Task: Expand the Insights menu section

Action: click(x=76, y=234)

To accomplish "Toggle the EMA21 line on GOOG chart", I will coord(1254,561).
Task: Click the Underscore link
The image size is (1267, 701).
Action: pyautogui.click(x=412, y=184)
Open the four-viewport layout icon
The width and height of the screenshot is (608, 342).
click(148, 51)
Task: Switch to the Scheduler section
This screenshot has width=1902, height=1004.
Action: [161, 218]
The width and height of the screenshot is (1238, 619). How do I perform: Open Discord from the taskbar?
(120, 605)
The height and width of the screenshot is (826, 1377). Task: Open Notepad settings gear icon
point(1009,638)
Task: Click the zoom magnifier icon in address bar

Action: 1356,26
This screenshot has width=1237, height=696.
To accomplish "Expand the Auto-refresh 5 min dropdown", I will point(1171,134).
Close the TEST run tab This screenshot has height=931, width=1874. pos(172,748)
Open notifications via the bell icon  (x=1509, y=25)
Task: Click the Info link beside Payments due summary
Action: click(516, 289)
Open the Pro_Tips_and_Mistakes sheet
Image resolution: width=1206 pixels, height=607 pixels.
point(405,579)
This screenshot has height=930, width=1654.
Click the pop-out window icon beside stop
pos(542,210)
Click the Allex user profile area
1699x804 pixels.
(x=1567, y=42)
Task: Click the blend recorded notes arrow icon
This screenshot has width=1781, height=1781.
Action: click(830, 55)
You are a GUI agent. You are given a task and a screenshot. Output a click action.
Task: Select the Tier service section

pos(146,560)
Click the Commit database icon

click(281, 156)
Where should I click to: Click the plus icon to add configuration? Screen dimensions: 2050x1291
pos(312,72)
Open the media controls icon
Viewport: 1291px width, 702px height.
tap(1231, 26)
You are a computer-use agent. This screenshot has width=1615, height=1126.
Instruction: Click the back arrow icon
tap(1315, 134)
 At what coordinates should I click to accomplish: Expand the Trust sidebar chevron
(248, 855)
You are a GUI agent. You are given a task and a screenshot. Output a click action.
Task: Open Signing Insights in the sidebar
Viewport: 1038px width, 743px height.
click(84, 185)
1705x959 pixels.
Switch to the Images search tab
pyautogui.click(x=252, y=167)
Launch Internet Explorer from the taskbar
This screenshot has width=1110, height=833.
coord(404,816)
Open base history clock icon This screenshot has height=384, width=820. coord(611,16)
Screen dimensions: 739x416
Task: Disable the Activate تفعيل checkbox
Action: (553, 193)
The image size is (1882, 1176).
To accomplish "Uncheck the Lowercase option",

- _Task statement_: Return all of the above records exactly, leaving no line out.

- _Answer for the task_:
Task: Expand the Insights menu section

Action: click(x=76, y=234)

To accomplish "Toggle the EMA21 line on GOOG chart", I will coord(1254,561).
Task: Click the Underscore link
The image size is (1267, 701).
Action: pyautogui.click(x=412, y=184)
Open the four-viewport layout icon
The width and height of the screenshot is (608, 342).
click(148, 51)
Task: Switch to the Scheduler section
This screenshot has width=1902, height=1004.
Action: [161, 218]
The width and height of the screenshot is (1238, 619). How do I perform: Open Discord from the taskbar?
(120, 605)
The height and width of the screenshot is (826, 1377). Task: Open Notepad settings gear icon
point(1009,638)
Task: Click the zoom magnifier icon in address bar

Action: 1356,26
This screenshot has width=1237, height=696.
To accomplish "Expand the Auto-refresh 5 min dropdown", I will point(1171,134).
Close the TEST run tab This screenshot has height=931, width=1874. pos(172,748)
Open notifications via the bell icon  (x=1509, y=25)
Task: Click the Info link beside Payments due summary
Action: click(516, 289)
Open the Pro_Tips_and_Mistakes sheet
Image resolution: width=1206 pixels, height=607 pixels.
point(405,579)
This screenshot has height=930, width=1654.
Click the pop-out window icon beside stop
pos(542,210)
Click the Allex user profile area
1699x804 pixels.
(x=1567, y=42)
Task: Click the blend recorded notes arrow icon
This screenshot has width=1781, height=1781.
Action: click(830, 55)
You are a GUI agent. You are given a task and a screenshot. Output a click action.
Task: Select the Tier service section

pos(146,560)
Click the Commit database icon

click(281, 156)
Where should I click to: Click the plus icon to add configuration? Screen dimensions: 2050x1291
pos(312,72)
Open the media controls icon
Viewport: 1291px width, 702px height.
tap(1231, 26)
You are a computer-use agent. This screenshot has width=1615, height=1126.
Instruction: Click the back arrow icon
tap(1315, 134)
 At what coordinates should I click to accomplish: Expand the Trust sidebar chevron
(248, 855)
You are a GUI agent. You are given a task and a screenshot. Output a click action.
Task: Open Signing Insights in the sidebar
Viewport: 1038px width, 743px height.
click(84, 185)
1705x959 pixels.
Switch to the Images search tab
pyautogui.click(x=252, y=167)
Launch Internet Explorer from the taskbar
This screenshot has width=1110, height=833.
coord(404,816)
Open base history clock icon This screenshot has height=384, width=820. coord(611,16)
Screen dimensions: 739x416
Task: Disable the Activate تفعيل checkbox
Action: (553, 193)
The image size is (1882, 1176).
To accomplish "Uncheck the Lowercase option",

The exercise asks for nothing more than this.